## CHALLENGE
In the stretch of the listing below, from the line containing "Деятельность (41, 796)" through the line containing "Daha fazla detay için tıklayın (160, 588)", substitute "Daha Fazla Bilgi" for "Detaylı Bilgi" and rewrite those lines with everything else unchanged. Omit the pictures from your answer.

## GIVEN DATA
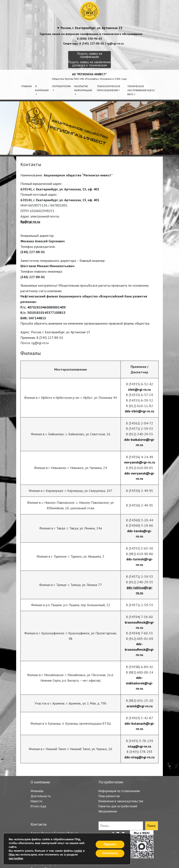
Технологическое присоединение (108, 88)
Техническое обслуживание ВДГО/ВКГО (141, 90)
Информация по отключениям (119, 791)
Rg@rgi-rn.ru (30, 221)
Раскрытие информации (83, 88)
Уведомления (107, 811)
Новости (36, 801)
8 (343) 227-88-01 (92, 43)
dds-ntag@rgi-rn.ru (139, 757)
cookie (78, 851)
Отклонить (110, 853)
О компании (42, 88)
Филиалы (37, 791)
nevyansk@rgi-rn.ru (139, 462)
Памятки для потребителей (118, 806)
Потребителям (61, 86)
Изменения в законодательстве (121, 801)
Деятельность (41, 796)
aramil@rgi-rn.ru (139, 706)
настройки (16, 858)
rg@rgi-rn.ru (115, 43)
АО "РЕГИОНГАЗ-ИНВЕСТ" (90, 74)
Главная (26, 86)
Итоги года (39, 806)
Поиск (151, 826)
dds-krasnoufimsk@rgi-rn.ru (139, 649)
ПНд (11, 855)
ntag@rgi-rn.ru (139, 746)
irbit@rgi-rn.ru (139, 390)
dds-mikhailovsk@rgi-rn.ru (139, 683)
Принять (110, 844)
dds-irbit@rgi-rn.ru (139, 411)
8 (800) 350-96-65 (90, 38)
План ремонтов (109, 796)
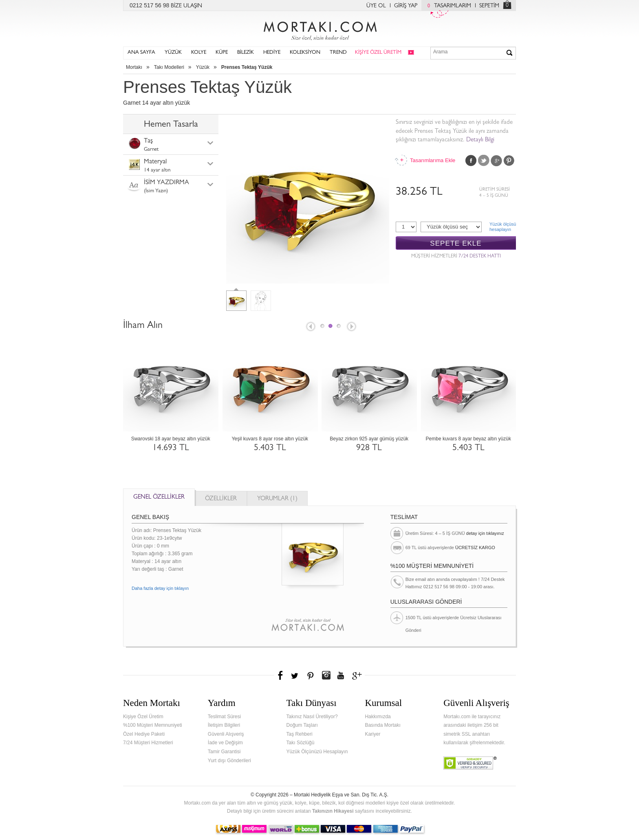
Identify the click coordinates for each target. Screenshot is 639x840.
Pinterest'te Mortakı (310, 675)
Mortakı (134, 67)
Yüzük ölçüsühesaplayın (502, 226)
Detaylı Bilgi (480, 140)
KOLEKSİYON (305, 53)
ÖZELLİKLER (221, 499)
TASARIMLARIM (447, 6)
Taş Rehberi (300, 734)
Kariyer (372, 734)
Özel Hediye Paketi (144, 734)
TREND (338, 53)
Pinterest (509, 161)
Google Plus (496, 161)
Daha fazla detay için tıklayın (160, 588)
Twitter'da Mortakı (295, 675)
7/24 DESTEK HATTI (480, 257)
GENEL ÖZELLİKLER (159, 497)
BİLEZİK (245, 53)
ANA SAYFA (141, 53)
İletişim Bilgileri (224, 725)
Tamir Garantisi (224, 752)
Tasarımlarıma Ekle (432, 160)
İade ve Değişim (225, 743)
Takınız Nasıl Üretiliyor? (312, 717)
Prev (310, 327)
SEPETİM (489, 6)
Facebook (471, 161)
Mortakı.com (320, 29)
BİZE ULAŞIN (186, 6)
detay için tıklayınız (485, 533)
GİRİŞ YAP (405, 6)
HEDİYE (272, 53)
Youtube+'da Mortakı (341, 675)
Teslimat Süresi (224, 717)
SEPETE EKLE (456, 243)
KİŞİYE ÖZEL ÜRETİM (378, 53)
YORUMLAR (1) (277, 499)
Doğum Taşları (302, 725)
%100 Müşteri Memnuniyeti (152, 725)
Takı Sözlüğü (300, 743)
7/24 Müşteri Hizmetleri (148, 743)
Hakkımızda (377, 717)
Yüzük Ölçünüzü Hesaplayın (317, 752)
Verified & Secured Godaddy (470, 763)
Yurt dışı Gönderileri (229, 761)
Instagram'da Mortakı (326, 675)
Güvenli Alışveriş (226, 734)
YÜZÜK (173, 53)
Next (352, 327)
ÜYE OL (376, 6)
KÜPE (222, 53)
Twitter (484, 161)
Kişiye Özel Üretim (143, 717)
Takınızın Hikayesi (333, 811)
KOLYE (198, 53)
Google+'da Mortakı (358, 675)
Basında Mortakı (382, 725)
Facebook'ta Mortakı (281, 675)
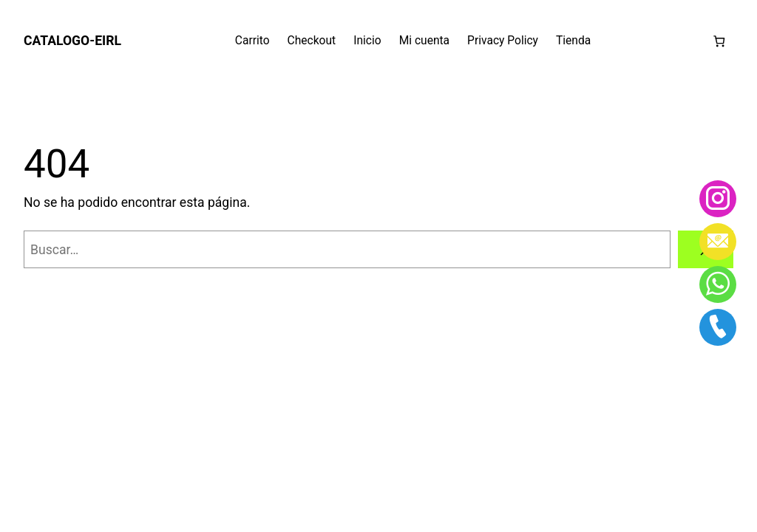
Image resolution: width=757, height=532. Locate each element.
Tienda (573, 41)
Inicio (367, 41)
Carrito (252, 41)
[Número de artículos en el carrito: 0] (719, 41)
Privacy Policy (503, 41)
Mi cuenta (424, 41)
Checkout (312, 41)
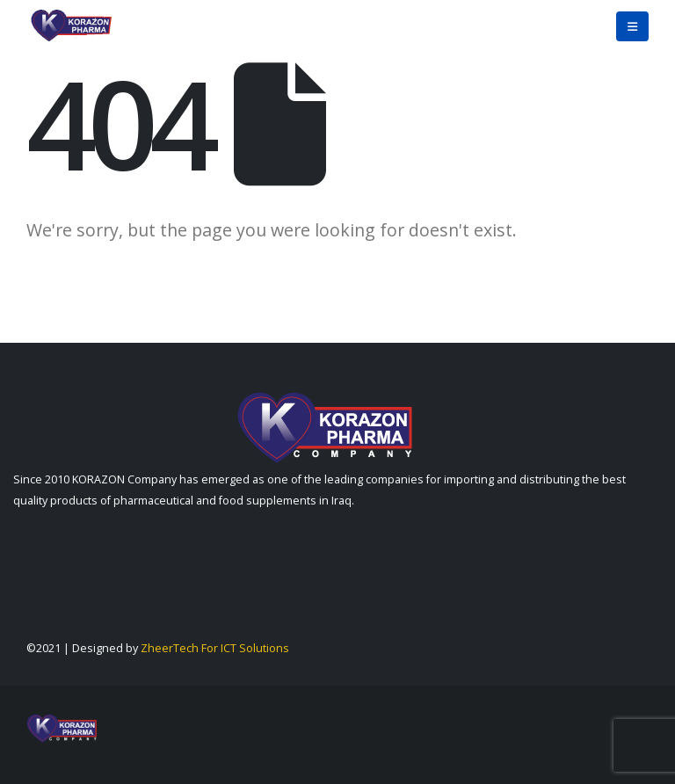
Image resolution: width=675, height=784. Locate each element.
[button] (632, 26)
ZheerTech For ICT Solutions (214, 648)
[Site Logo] (70, 26)
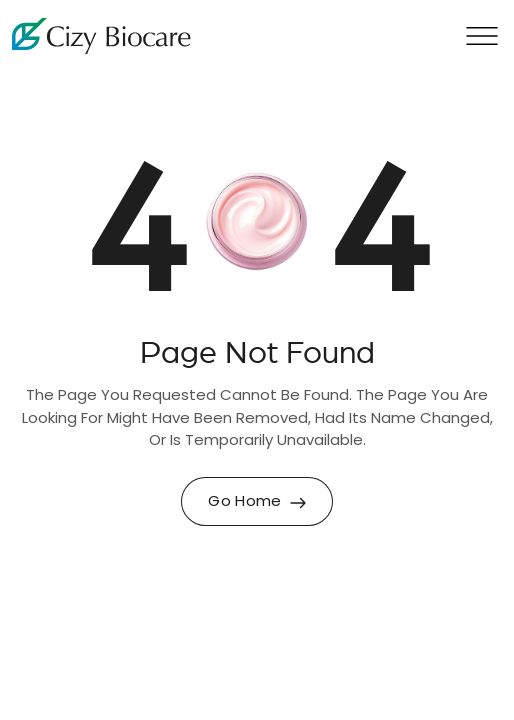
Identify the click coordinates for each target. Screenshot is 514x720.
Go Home (256, 502)
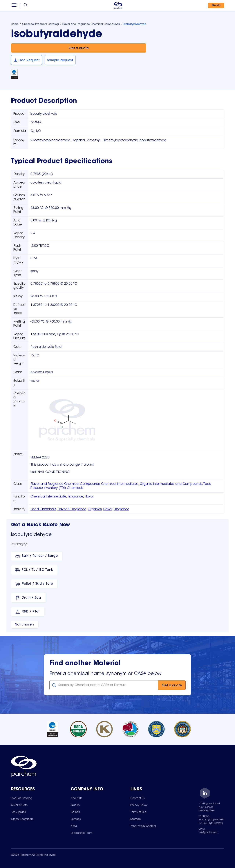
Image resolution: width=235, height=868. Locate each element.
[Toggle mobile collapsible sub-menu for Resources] (41, 789)
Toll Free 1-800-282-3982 (211, 823)
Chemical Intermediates (120, 484)
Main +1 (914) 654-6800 (211, 820)
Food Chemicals (43, 509)
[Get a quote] (79, 48)
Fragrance (75, 497)
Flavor (89, 497)
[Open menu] (14, 5)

## SOLUTION BELOW
Деятельность (41, 796)
aramil@rgi-rn.ru (139, 706)
настройки (16, 858)
rg@rgi-rn.ru (115, 43)
АО "РЕГИОНГАЗ-ИНВЕСТ" (90, 74)
Главная (26, 86)
Итоги года (39, 806)
Поиск (151, 826)
dds-krasnoufimsk@rgi-rn.ru (139, 649)
ПНд (11, 855)
ntag@rgi-rn.ru (139, 746)
irbit@rgi-rn.ru (139, 390)
dds-mikhailovsk@rgi-rn.ru (139, 683)
Принять (110, 844)
dds-irbit@rgi-rn.ru (139, 411)
8 (800) 350-96-65 (90, 38)
План ремонтов (109, 796)
Identify the click coordinates for each target. Screenshot is 639x840.
Pinterest'te Mortakı (310, 675)
Mortakı (134, 67)
Yüzük ölçüsühesaplayın (502, 226)
Daha Fazla Bilgi (480, 140)
KOLEKSİYON (305, 53)
ÖZELLİKLER (221, 499)
TASARIMLARIM (447, 6)
Taş Rehberi (300, 734)
Kariyer (372, 734)
Özel Hediye Paketi (144, 734)
TREND (338, 53)
Pinterest (509, 161)
Google Plus (496, 161)
Daha fazla detay için tıklayın (160, 588)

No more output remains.